======== Material for this task ========

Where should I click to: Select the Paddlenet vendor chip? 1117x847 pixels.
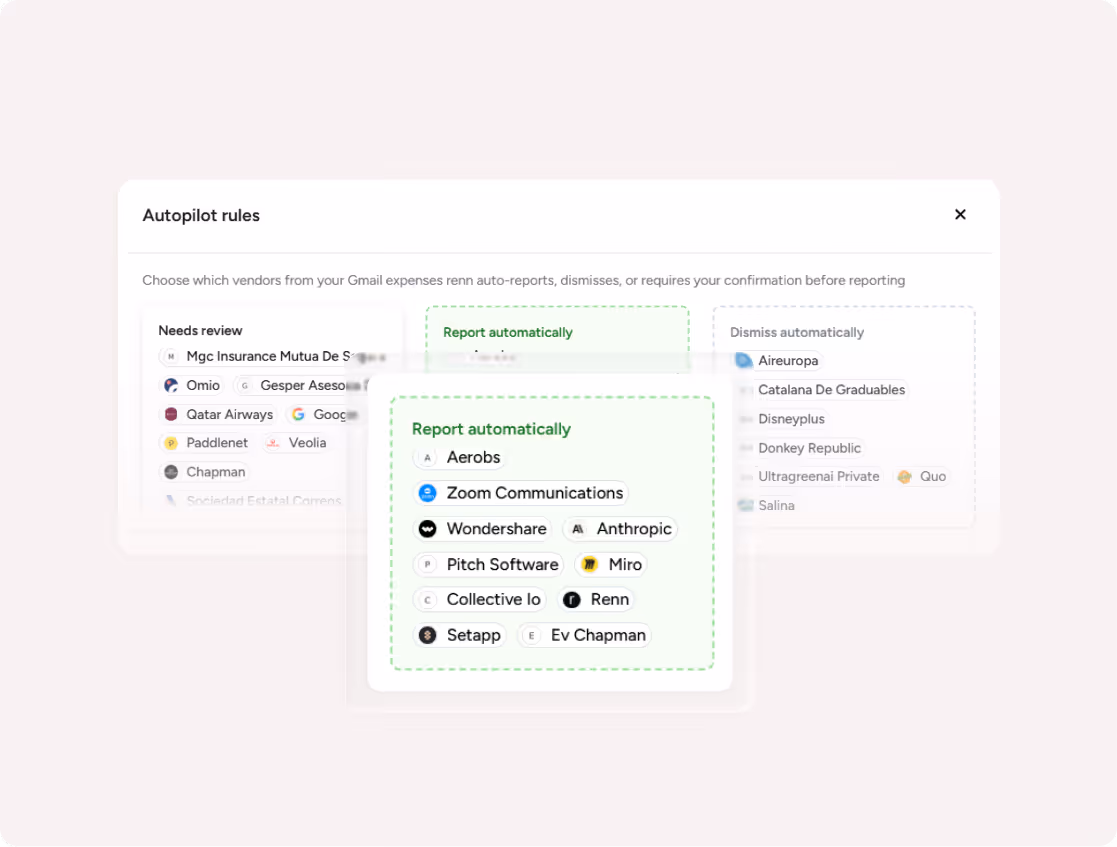coord(205,442)
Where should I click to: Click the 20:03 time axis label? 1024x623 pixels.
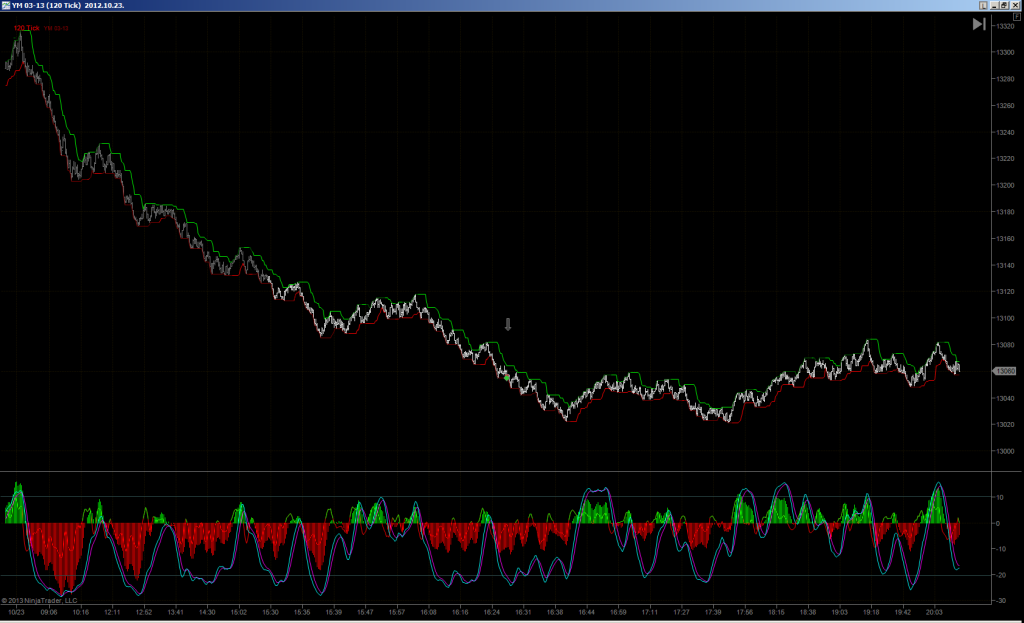click(934, 613)
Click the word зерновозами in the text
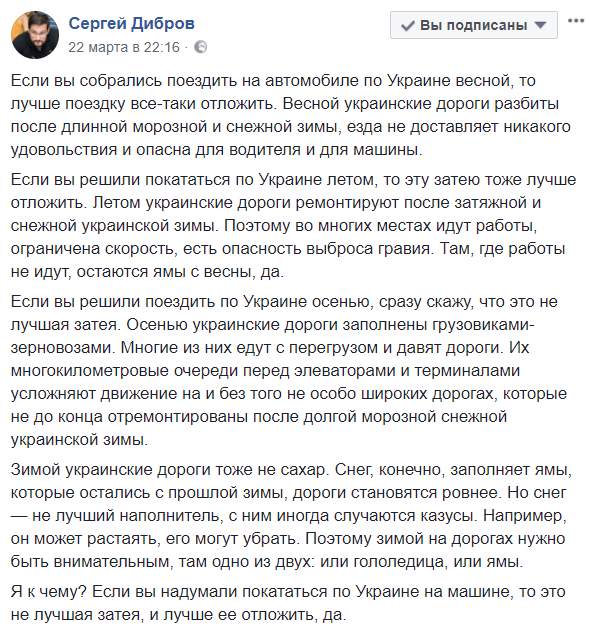 point(63,347)
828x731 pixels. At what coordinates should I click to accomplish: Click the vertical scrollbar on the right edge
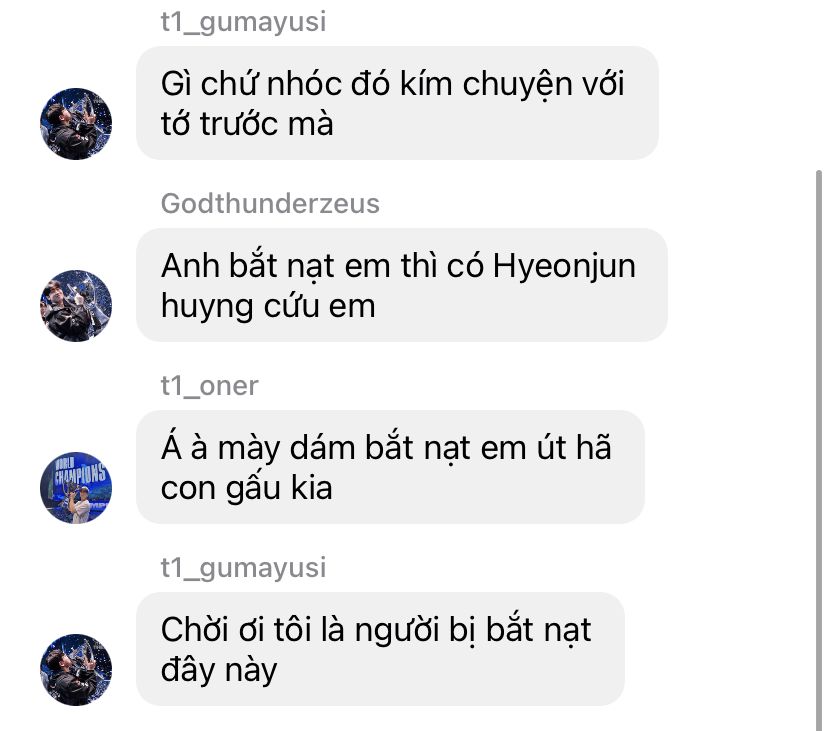click(x=818, y=450)
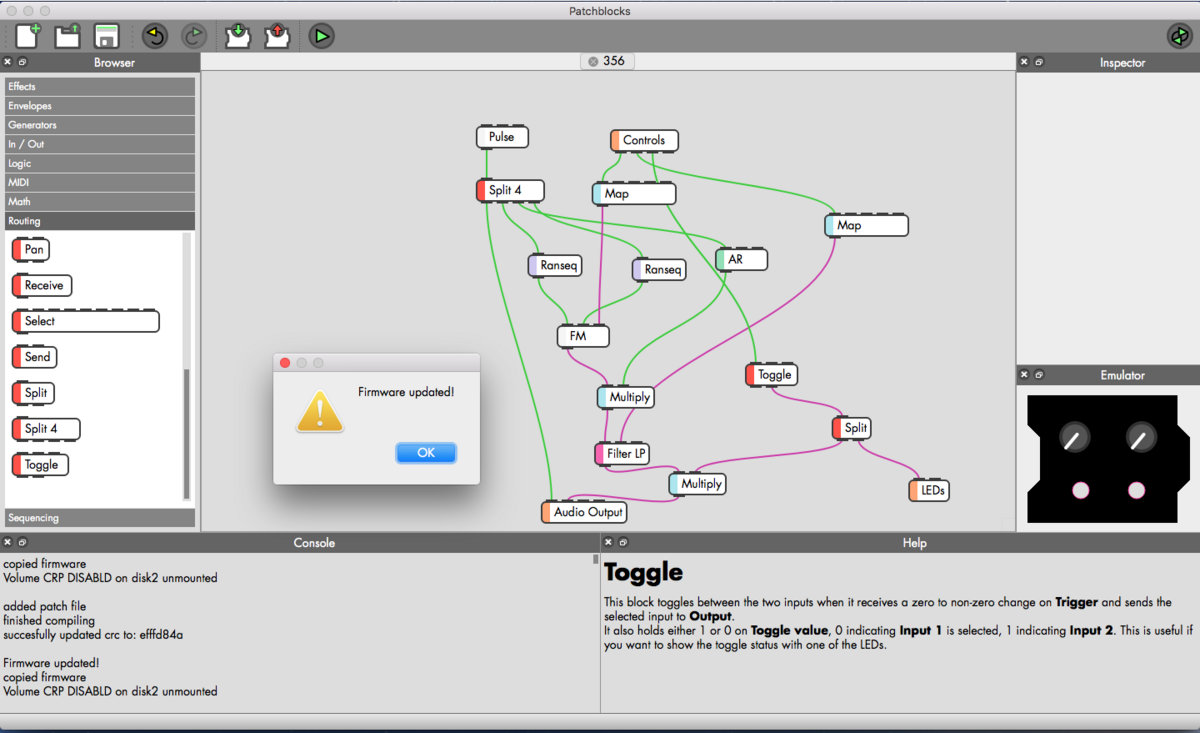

========

• [Written instruction]
Rewrite every item with "pixels" swapped for "px", leaving everything else unchanged, and omit the pictures from your answer.

• [Output of the exercise]
Where should I click to: Select the Paddlenet vendor chip? 1117x847 px.
coord(205,442)
Where should I click to: Click the 20:03 time axis label? 1024x623 px.
click(934, 613)
Click the word зерновозами in the text
 point(63,347)
828x731 px. At what coordinates should I click to accomplish: Click the vertical scrollbar on the right edge
click(x=818, y=450)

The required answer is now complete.